■ SOURCE DOCUMENT:
Our Approach > WCL Process > Discovery

“Water Cooler plugged me into a ‘network of networks’ ”— Case Manager and Patient Transfer Coordination supervisor, VA hospital

Many participants in WCL projects express that an important side effect of discovery visits is how they get plugged to an array of networks. Having met and talked with a wide range of staff, they are better positioned to call on a person when needed and get ready help. As a ‘communications’ enhancement process at the operations level, WCL harnesses networks and communities of practice to positive ends.

Where is everybody? What do they do? In large scale organizations, the ‘natives’ are staff working “elsewhere” in the organization, perhaps in another facility in another city or building; sometimes on another floor or just down another hallway. Location matters. It influences greatly the amount of informal interaction among staff.

Stored data
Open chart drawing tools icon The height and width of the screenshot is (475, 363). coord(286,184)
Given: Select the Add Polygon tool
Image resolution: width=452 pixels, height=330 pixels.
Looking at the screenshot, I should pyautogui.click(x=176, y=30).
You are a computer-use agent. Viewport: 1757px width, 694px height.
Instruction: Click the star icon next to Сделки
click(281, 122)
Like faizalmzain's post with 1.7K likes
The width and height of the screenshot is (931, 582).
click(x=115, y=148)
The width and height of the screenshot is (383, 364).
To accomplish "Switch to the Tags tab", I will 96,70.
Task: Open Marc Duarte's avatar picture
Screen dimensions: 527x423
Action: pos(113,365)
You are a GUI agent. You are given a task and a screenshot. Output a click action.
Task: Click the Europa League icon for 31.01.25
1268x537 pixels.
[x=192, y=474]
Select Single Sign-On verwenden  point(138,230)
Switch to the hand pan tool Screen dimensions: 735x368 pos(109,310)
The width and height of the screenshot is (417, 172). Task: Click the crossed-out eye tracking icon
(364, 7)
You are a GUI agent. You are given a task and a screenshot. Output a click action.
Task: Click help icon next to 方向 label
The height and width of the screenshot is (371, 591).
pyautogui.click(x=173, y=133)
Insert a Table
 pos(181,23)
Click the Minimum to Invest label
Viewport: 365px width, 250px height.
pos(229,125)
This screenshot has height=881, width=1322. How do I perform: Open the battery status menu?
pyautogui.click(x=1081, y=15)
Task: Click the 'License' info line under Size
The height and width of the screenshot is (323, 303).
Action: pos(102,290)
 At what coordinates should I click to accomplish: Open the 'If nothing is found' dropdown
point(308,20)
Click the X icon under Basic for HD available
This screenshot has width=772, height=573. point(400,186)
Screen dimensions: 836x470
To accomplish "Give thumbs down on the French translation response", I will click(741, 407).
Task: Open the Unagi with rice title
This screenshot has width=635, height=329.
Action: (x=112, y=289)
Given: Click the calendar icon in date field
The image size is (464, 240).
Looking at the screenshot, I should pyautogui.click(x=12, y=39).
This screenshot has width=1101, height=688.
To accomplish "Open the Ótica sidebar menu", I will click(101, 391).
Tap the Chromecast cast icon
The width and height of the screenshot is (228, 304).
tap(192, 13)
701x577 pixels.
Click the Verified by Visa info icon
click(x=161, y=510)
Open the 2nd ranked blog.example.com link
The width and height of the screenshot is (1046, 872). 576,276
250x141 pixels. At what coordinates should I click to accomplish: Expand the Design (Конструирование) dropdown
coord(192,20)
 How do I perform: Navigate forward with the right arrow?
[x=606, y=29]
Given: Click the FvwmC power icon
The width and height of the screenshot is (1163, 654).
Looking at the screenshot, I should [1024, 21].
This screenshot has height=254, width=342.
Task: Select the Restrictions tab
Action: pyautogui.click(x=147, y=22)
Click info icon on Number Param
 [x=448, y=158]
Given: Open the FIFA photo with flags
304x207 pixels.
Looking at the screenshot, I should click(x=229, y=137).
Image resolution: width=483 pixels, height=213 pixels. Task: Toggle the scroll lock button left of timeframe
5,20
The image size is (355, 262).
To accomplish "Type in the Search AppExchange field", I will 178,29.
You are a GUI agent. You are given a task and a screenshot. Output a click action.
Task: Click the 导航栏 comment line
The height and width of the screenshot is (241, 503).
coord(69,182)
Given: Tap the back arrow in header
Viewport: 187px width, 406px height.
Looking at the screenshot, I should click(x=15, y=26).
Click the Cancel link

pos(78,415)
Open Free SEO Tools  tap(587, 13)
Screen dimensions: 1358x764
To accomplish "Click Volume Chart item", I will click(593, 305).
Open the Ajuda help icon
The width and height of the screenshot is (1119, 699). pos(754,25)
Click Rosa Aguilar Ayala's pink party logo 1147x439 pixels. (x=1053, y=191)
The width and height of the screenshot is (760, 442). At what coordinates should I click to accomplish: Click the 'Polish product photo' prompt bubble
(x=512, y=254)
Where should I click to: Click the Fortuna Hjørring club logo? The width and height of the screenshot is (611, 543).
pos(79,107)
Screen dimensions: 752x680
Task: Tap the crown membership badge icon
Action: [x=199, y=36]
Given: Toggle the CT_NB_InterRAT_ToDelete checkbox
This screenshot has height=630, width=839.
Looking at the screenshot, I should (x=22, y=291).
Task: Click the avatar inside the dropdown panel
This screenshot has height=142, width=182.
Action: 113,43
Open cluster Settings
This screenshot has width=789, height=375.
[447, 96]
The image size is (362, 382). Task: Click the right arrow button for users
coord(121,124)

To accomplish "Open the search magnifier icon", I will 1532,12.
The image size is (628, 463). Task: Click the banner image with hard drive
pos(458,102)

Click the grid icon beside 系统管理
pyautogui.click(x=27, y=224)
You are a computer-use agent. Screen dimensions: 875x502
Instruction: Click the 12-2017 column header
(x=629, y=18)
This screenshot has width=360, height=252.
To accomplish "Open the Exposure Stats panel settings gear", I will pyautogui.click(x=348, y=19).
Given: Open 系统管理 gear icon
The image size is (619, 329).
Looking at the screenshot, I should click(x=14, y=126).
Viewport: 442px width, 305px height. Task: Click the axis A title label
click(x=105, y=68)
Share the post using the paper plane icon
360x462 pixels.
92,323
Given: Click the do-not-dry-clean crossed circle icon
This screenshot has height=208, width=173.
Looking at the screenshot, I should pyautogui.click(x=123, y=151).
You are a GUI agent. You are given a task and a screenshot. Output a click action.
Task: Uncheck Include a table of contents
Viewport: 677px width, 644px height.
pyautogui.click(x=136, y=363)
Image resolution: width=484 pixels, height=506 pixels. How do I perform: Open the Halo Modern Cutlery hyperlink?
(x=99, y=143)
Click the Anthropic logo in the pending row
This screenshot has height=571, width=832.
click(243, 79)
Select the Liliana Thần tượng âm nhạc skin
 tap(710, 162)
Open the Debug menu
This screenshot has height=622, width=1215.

■ WORK REQUIRED:
From the WCL discovery page above, reproduce word for word the passage that begins with the words "Many participants in" and ends with "to positive ends.".

■ ANSWER:
Many participants in WCL projects express that an important side effect of discovery visits is how they get plugged to an array of networks. Having met and talked with a wide range of staff, they are better positioned to call on a person when needed and get ready help. As a ‘communications’ enhancement process at the operations level, WCL harnesses networks and communities of practice to positive ends.